The name Russia isn’t forbidden. It’s being said plenty of times over the course of the NBC broadcasts. The OAR during the team figure skating competition were continuously mentioned to be “sitting in the Russian box.” The New York Times headline today declared “Russian figure skaters dominate despite Olympic ban.” For a country that has been banned from the Olympics, we sure are saying their name a lot. Some punishment, hmmm?
The inclusion of the Russian athletes should also cause us to raise a collective eyebrow (again) at the IOC and how they have (failed to) handle the accusations of doping in the Olympics. The IOC has allegedly known about the state-sponsored Russian doping since about 2013. Their response has been lackluster. Prior to the Rio Games the IOC removed itself from the process of determining doping cases, electing to send it instead to the independent Court of Arbitration for Sport (CAS).

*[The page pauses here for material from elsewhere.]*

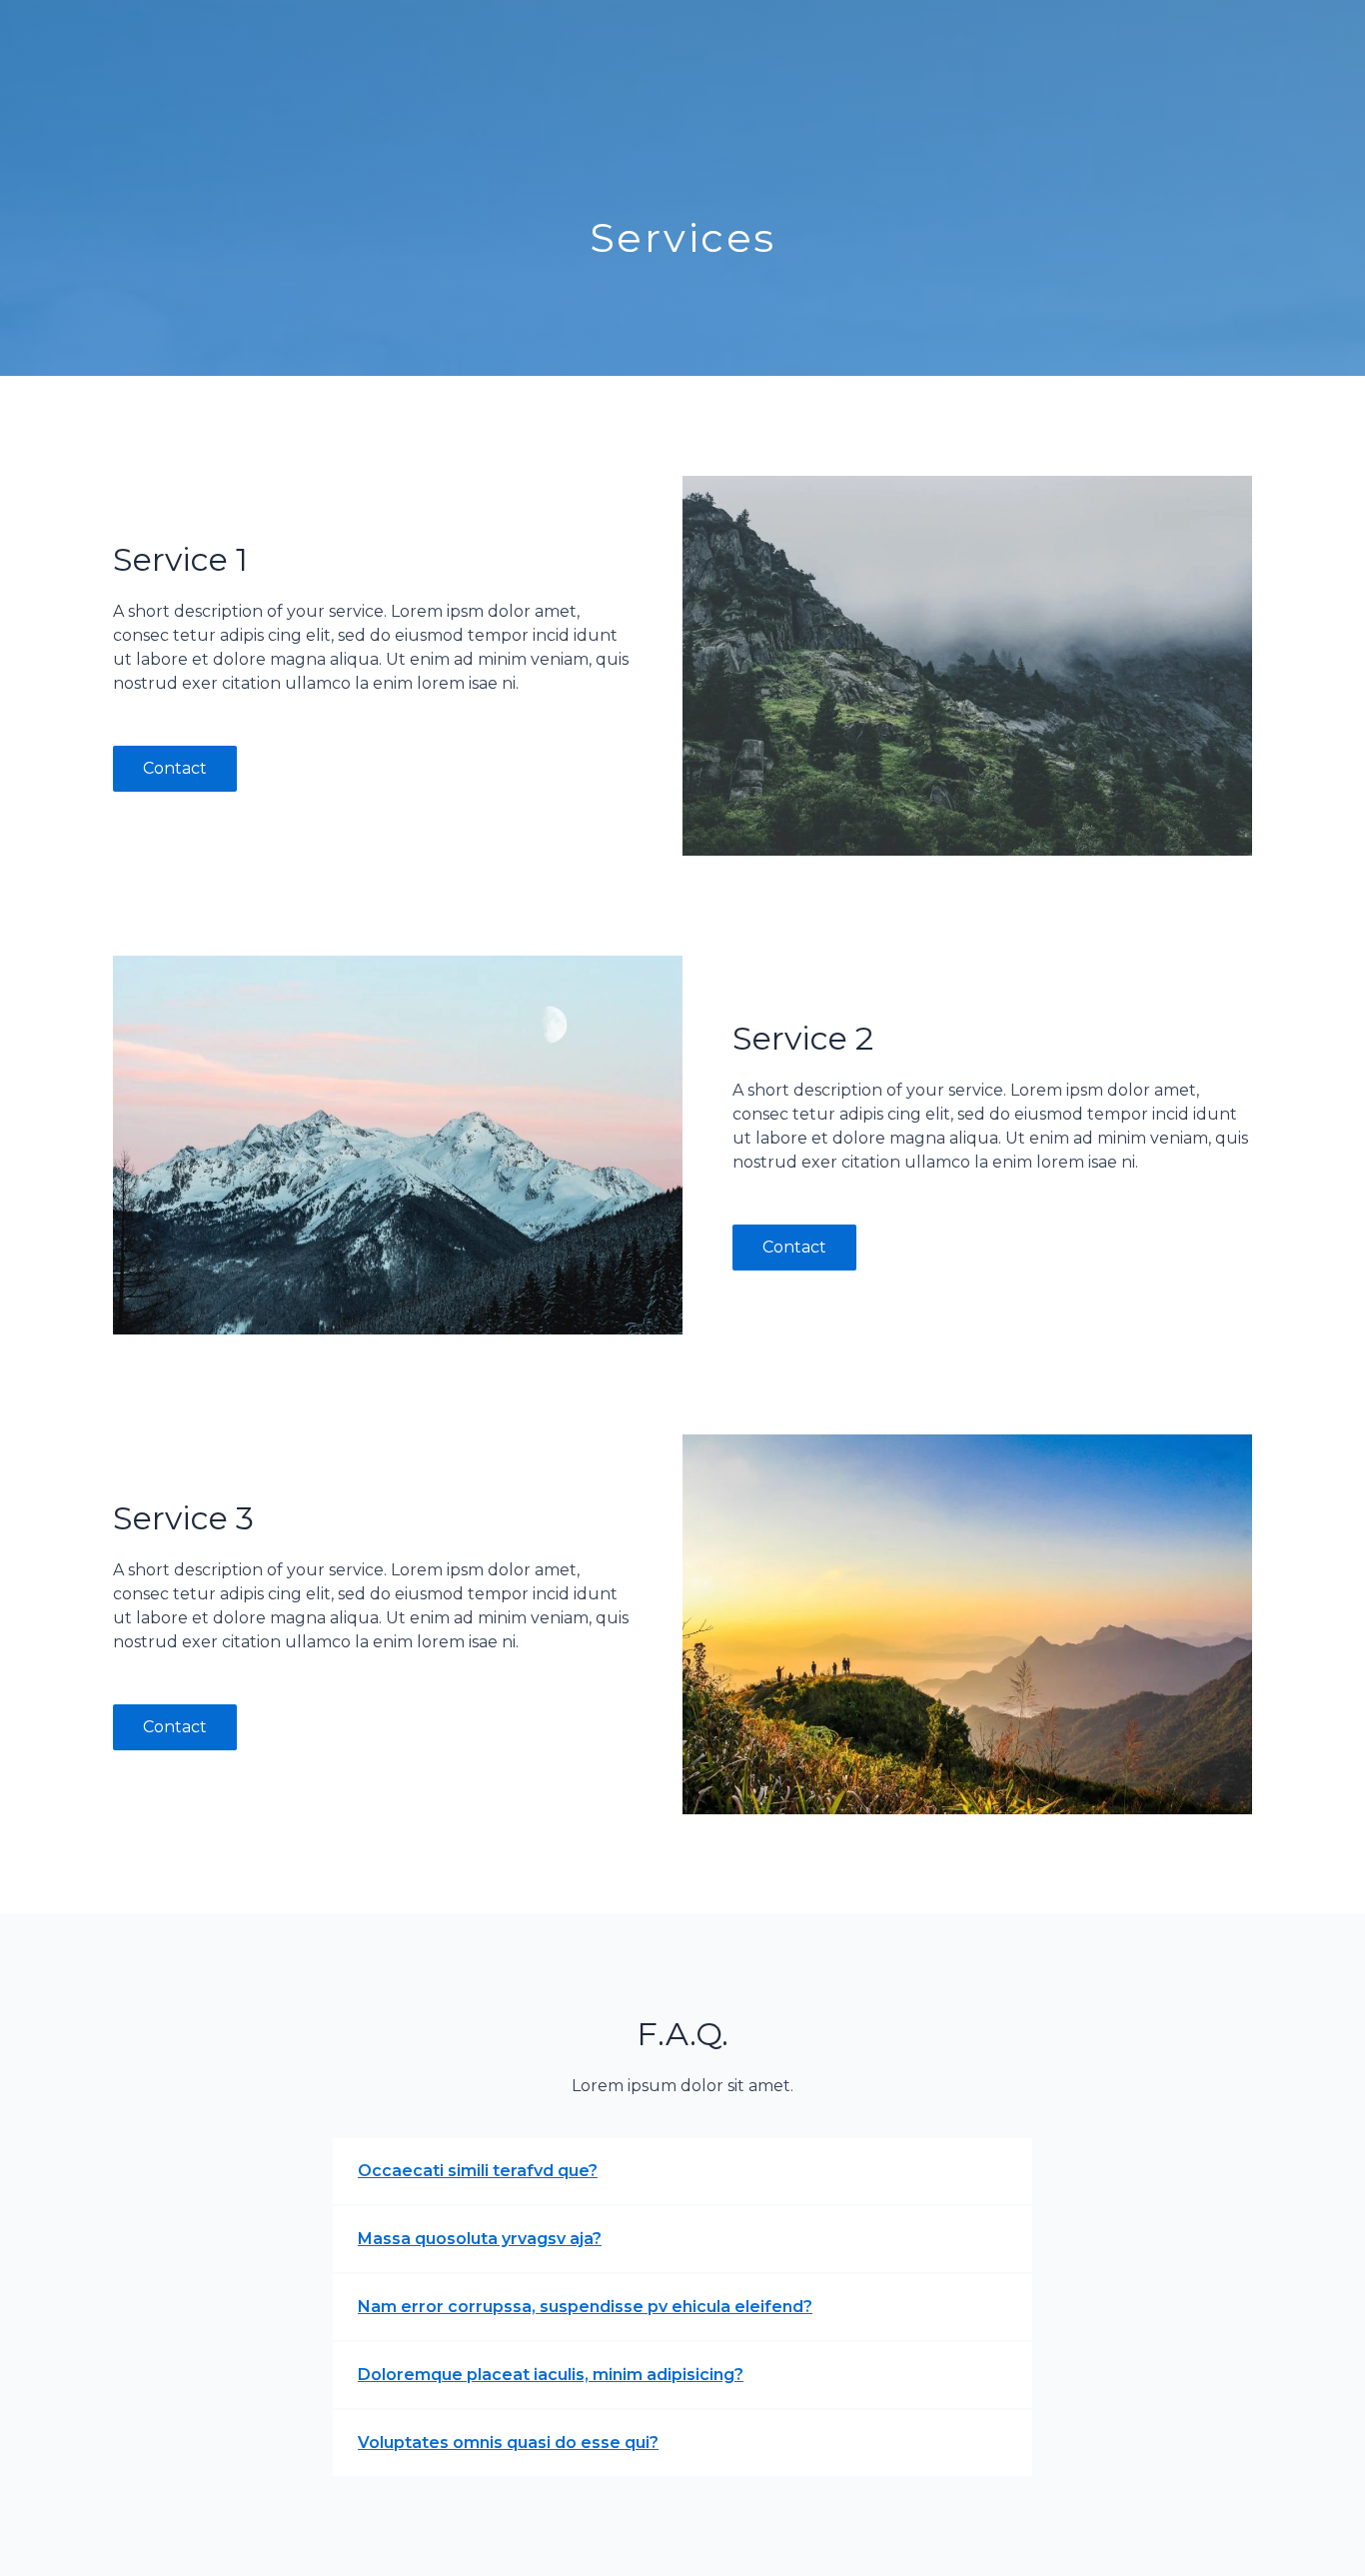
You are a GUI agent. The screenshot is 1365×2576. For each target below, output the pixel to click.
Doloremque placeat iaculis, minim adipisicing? (550, 2374)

Again, fast forward to 2018, and the IOC is now upset at the decision by CAS to reinstate 28 Russian athletes who appealed the ban handed down to them by the IOC. Doping the Olympics isn’t new. The 1904 gold medalist in the marathon, Thomas Hicks, fuelled during his race with whiskey, egg whites, and ‘tonic’ - what we today would call pesticide (strychnine). This would be the first ever recorded instance of an Olympian using performance-enhancing drugs. In other words, the IOC has had a few years to figure out how to handle this.
This ban raises a concern on several different fronts. For now, we’ll watch and wonder, as we hear about these Russian athletes…exactly what is the punishment?